##### Records to use #####
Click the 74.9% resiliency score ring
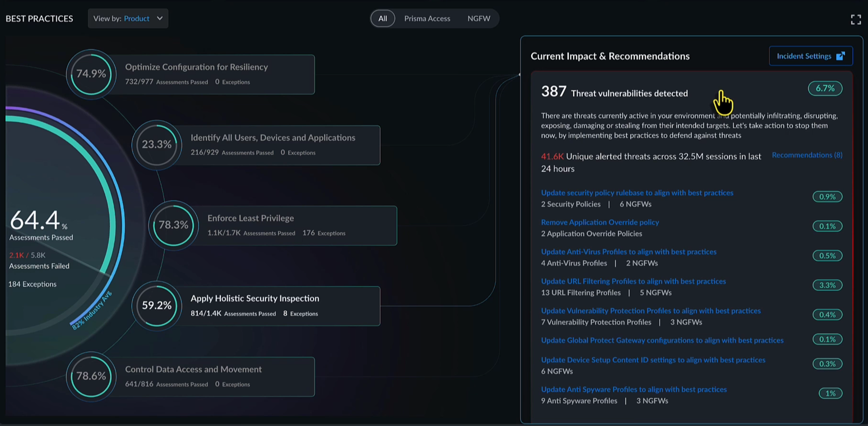868x426 pixels. coord(91,74)
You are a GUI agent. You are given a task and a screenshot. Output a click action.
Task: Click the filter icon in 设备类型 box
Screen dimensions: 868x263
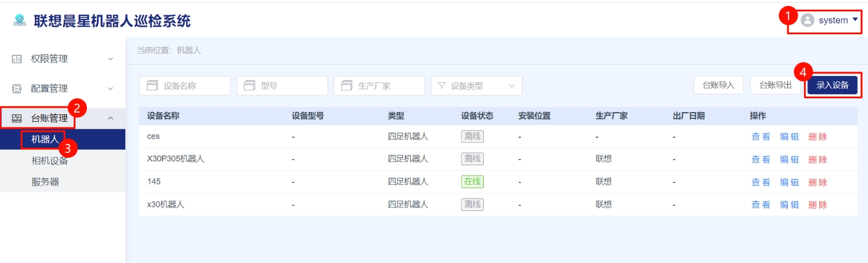[x=441, y=86]
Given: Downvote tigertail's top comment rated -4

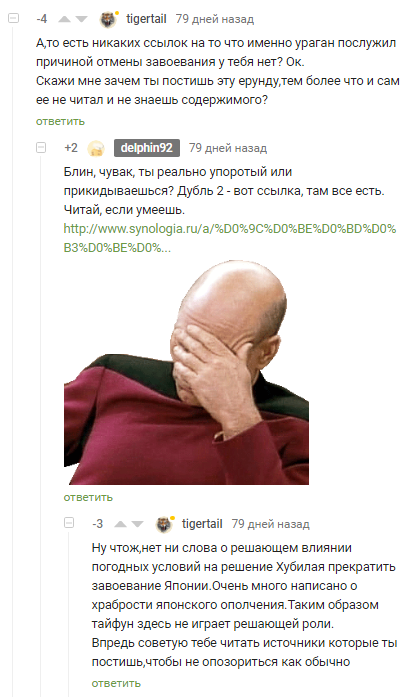Looking at the screenshot, I should pyautogui.click(x=81, y=19).

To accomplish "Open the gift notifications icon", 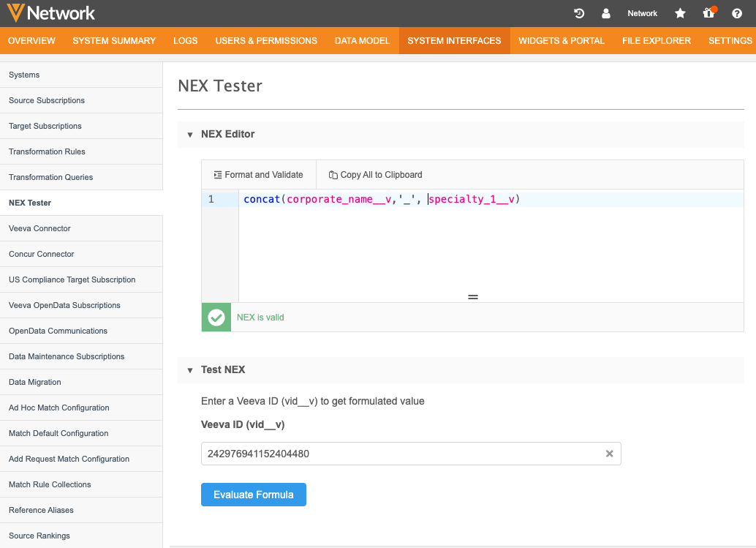I will [x=708, y=13].
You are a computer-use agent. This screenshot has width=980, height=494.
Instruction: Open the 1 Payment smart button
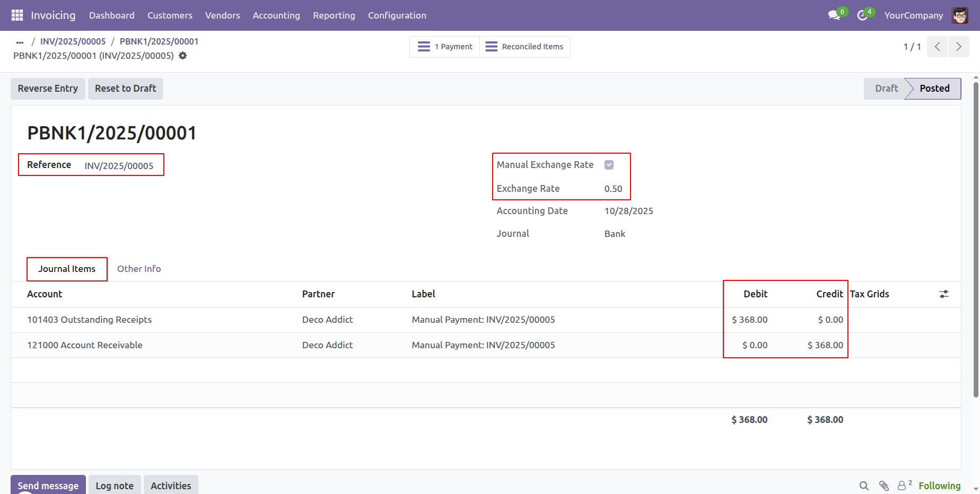coord(445,47)
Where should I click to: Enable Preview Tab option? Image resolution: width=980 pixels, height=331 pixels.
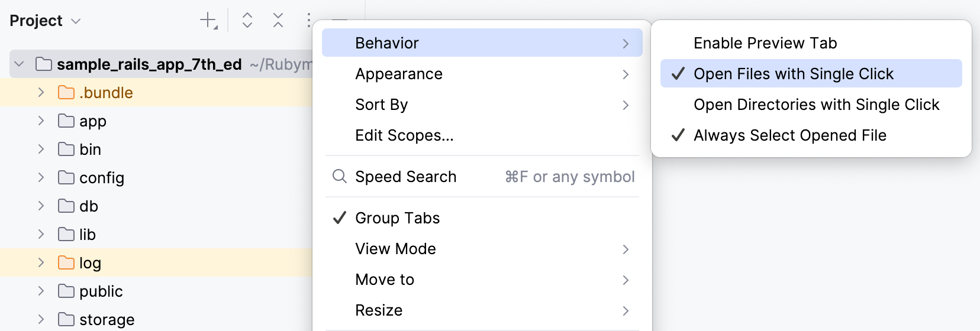(765, 43)
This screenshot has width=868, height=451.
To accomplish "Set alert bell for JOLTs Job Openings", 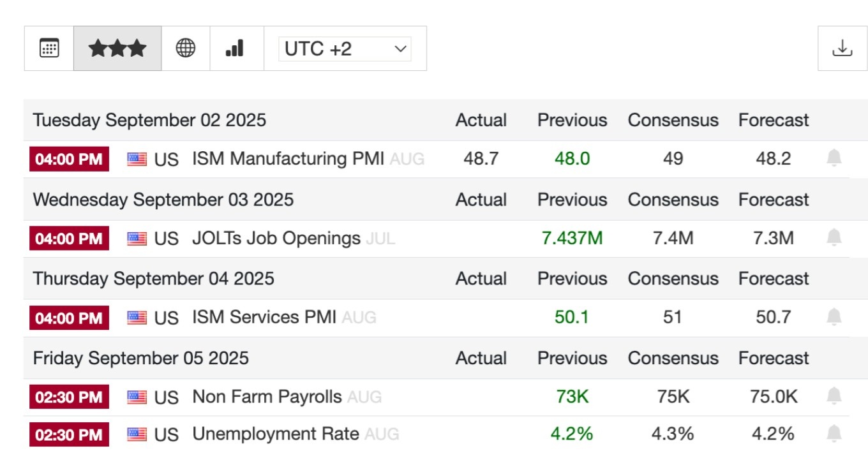I will pyautogui.click(x=834, y=238).
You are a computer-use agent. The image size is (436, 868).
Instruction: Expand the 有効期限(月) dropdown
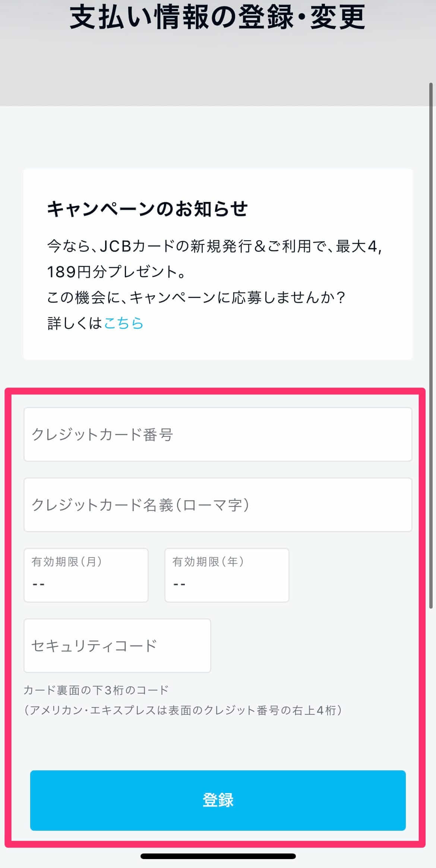(x=86, y=575)
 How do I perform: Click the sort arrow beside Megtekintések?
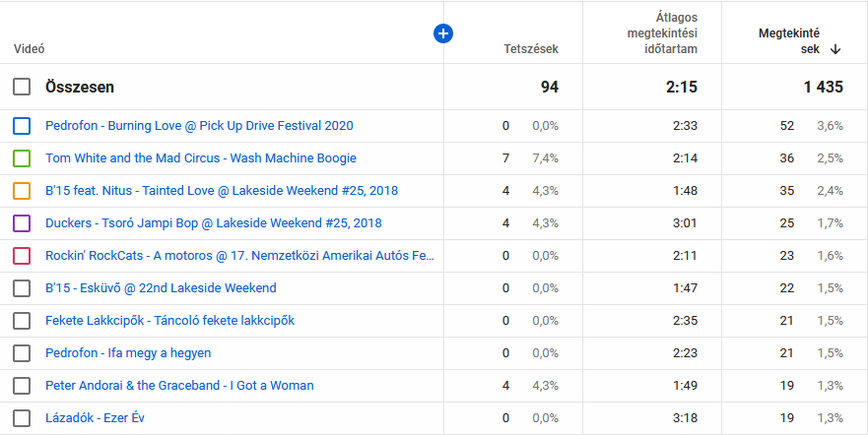(x=835, y=49)
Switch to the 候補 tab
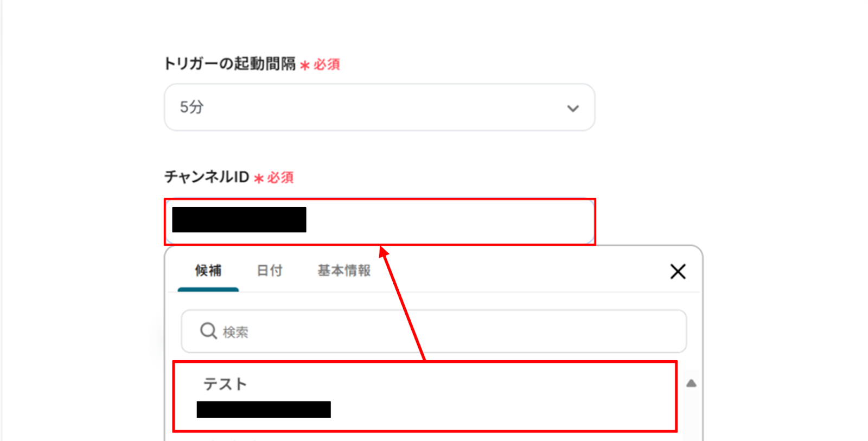This screenshot has height=441, width=868. [x=208, y=270]
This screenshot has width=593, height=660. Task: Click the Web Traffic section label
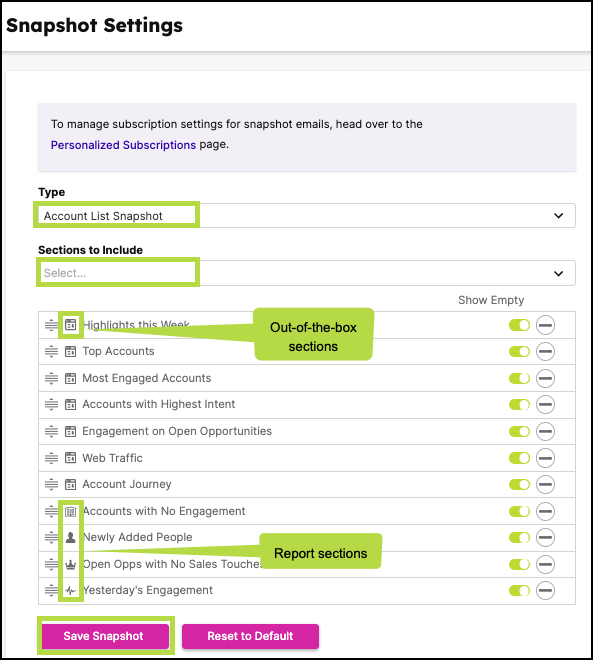pyautogui.click(x=112, y=458)
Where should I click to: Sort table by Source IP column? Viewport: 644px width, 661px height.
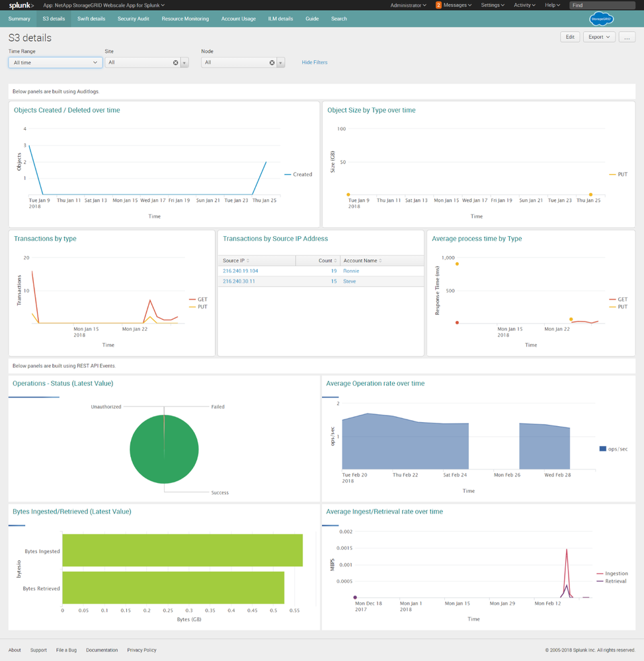[x=236, y=261]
#####
= Exercise =
Keep out the pictures, and copy exactly the lines from the one that contains "How do I perform: Click" through the final line of the records above, both ends included.

= Exercise response =
 How do I perform: Click the sort arrow beside Megtekintések?
(x=835, y=49)
Switch to the 候補 tab
This screenshot has height=441, width=868. [x=208, y=270]
This screenshot has width=593, height=660. Task: Click the Web Traffic section label
pyautogui.click(x=112, y=458)
Where should I click to: Sort table by Source IP column? Viewport: 644px width, 661px height.
[x=236, y=261]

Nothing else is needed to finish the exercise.